Exploitation is still extremely difficult and not cheap, and the associated risk is still theoretical, the agency noted. “We do not know any cases where an attempt has succeeded,” they added.
The scientists’ research will be published in autumn at an international conference. In the meantime, issuers of cards with the vulnerable chip have been notified of the problem so that they could find a way to minimize the risk before that date.
According to the agency, the same chip is used in the identity card of several other countries, as well as bankcards and access documents.
“Many services (such as banks) additionally require a username or password to log in to the service – these must also be known to exploit the vulnerability,” the agency pointed out.
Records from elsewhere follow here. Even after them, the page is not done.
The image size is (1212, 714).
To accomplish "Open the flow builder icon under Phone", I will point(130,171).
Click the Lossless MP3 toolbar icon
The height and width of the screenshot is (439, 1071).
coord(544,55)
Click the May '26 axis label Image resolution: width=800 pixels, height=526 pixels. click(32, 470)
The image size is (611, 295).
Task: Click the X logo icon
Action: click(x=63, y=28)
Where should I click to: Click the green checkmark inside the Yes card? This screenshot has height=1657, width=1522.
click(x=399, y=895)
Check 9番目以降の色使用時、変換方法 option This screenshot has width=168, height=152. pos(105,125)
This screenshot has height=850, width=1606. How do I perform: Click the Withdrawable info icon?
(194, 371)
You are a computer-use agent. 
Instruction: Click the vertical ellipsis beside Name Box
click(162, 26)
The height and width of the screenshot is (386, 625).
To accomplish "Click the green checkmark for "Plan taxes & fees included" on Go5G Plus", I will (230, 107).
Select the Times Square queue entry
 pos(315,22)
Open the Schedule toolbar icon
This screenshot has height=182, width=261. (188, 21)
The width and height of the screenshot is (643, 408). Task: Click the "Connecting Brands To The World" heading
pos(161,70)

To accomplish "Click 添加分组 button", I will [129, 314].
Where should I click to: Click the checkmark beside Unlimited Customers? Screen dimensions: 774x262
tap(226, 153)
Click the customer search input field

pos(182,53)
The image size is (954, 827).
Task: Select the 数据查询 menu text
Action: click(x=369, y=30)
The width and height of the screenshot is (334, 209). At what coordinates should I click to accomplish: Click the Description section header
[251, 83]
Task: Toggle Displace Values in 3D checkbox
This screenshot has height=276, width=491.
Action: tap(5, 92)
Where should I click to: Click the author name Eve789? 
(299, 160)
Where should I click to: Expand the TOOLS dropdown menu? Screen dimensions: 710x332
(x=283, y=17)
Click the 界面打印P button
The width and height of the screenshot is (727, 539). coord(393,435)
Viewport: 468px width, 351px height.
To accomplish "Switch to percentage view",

The Information System Authority doesn’t mean to revoke the cards yet, as the risk is still non-existent, but they are working on possible solutions and have implemented risk minimization measures such as closing the ID card public key database.
The vulnerable ID cards can still be used as before: as an identity document, a travel document, and for digital signing.
The agency has also added that the Estonian National Election Committee has yet to decide whether Internet voting made possible through the use of the card will be allowed in the upcoming October 2017 elections, but pointed out that “large-scale vote fraud is not conceivable due to the considerable cost and computing power necessary of generating a private key.”